Sofrer é passageiro. Desistir é para sempre.

Confira entrevista com Bernardo Fonseca ultramaratonista e diretor da X3M Sports Business

Com este “slogan” Bernardo Fonseca, ultramaratonista e diretor da X3M Sports Business, venceu a Ice Marathon – duas provas realizadas na Antártica, consideradas as mais difíceis do mundo, compostas por uma maratona de 42 quilômetros e uma corrida de 100 quilômetros. Entre uma prova e outra a diferença foi um pouco maior que um dia: 27 horas. Após vencer a maratona no tempo de 4 horas, 20 minutos e 31 segundos, ele conquistou os 100 quilômetros com a marca de 12 horas, 41 minutos e 52 segundos. Na corrida dos 100 quilômetros, Bernardo chegou quase três horas a frente do segundo colocado.

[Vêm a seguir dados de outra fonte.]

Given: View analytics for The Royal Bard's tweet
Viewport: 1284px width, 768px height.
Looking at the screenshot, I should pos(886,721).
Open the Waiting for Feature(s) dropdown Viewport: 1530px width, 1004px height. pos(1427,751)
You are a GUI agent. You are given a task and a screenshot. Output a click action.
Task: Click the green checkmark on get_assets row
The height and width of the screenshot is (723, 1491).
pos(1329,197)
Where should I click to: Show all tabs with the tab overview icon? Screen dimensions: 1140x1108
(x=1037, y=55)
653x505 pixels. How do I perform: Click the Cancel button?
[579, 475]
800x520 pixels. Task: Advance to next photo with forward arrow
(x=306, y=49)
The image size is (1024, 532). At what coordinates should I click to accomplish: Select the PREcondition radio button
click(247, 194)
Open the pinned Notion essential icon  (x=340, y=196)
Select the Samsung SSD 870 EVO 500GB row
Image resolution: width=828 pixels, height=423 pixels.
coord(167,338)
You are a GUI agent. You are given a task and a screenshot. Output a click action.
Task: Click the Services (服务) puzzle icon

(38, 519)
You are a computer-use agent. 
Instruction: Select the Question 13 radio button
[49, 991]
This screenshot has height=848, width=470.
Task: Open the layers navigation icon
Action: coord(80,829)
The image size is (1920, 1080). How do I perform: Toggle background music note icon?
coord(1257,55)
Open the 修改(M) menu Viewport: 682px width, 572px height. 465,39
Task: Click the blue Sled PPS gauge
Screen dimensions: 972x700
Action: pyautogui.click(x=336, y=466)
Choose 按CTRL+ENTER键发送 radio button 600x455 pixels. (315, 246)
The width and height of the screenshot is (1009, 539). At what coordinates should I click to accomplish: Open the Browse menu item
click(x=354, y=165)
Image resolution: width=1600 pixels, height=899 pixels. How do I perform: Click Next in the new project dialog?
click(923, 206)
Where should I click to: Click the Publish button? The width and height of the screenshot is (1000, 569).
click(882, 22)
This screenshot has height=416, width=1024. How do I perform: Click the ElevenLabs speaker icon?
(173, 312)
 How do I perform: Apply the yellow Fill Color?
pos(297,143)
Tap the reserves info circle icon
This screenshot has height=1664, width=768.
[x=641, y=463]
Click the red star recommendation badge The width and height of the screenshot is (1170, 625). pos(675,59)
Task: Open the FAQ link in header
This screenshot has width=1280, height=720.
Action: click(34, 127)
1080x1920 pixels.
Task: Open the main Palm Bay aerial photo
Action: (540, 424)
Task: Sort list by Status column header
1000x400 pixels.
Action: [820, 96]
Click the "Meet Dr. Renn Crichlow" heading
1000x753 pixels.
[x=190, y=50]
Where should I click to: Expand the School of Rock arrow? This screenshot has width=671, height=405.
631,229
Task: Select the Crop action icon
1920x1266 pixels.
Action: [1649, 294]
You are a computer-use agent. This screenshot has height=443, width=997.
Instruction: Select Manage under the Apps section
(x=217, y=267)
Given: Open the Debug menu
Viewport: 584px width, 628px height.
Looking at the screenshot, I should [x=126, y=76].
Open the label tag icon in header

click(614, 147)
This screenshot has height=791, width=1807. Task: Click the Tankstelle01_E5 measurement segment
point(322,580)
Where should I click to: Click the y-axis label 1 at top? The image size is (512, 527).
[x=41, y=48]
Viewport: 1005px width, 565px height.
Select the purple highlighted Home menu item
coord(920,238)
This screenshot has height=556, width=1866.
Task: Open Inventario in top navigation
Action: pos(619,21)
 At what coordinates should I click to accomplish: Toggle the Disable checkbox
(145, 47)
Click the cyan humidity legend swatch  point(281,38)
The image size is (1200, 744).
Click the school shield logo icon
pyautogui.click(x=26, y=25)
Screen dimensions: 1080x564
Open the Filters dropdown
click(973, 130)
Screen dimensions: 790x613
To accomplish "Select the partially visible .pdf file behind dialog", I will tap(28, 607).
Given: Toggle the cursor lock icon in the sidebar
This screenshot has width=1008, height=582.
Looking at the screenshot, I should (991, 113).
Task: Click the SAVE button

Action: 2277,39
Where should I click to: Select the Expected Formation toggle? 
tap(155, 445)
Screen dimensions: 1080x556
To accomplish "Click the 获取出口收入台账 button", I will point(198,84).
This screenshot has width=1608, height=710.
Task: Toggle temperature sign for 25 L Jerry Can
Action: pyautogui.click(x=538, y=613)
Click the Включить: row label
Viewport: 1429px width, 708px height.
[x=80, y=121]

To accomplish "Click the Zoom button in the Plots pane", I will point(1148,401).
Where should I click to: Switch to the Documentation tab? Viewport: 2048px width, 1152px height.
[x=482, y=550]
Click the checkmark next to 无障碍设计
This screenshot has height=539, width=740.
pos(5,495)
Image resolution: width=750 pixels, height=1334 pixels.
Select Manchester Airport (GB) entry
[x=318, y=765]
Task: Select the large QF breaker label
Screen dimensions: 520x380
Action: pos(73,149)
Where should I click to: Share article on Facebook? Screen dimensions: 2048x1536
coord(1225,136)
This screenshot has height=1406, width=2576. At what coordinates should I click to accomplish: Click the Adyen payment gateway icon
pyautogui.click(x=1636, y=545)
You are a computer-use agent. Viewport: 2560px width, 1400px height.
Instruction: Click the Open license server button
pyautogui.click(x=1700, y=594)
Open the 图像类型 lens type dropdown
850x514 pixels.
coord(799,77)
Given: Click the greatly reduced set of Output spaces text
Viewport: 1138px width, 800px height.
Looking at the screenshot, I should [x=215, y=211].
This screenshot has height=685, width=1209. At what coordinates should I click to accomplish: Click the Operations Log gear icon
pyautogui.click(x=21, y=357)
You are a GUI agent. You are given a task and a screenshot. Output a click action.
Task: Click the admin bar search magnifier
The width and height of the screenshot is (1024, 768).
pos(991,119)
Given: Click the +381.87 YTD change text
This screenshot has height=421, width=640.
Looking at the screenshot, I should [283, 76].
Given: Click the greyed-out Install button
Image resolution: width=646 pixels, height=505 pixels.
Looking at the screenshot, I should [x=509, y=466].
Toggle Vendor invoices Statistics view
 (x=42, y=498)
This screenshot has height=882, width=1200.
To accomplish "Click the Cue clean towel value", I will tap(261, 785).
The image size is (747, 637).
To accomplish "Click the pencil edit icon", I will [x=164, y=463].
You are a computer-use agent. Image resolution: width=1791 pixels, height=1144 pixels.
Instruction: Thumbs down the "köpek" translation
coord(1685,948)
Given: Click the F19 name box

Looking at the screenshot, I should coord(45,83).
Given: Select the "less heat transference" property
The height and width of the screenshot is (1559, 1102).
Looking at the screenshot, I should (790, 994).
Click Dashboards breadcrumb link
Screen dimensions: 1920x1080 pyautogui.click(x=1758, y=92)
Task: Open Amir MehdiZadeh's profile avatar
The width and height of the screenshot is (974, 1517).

Depois de enfrentar os ventos de 70 km/h e a sensação térmica de -60°C da Antártica, foi para o deserto para a Marathon Des Sables, a maior ultramaratona do planeta. Ela acontece no sul do Marrocos, no deserto do Saara. Mais de 13 mil participantes percorrem até 280 quilômetros em 7 dias.

A primeira empreitada em esportes extremos de Bernardo foi correr uma maratona aos 12 anos de idade. Nesse momento percebeu que tinha o perfil das pessoas que procuram conhecer seus limites.

Em entrevista exclusiva à VendaMais, ele fala dos desafios e das superações que passou, e que todos passamos diariamente, e mostra o caminho para colocar em prática os valores do mundo esportivo no universo corporativo.

Quem é Bernardo Fonseca?
É um jovem empreendedor, que gosta de sair da mesmice do mercado e é apaixonado pelo que faz.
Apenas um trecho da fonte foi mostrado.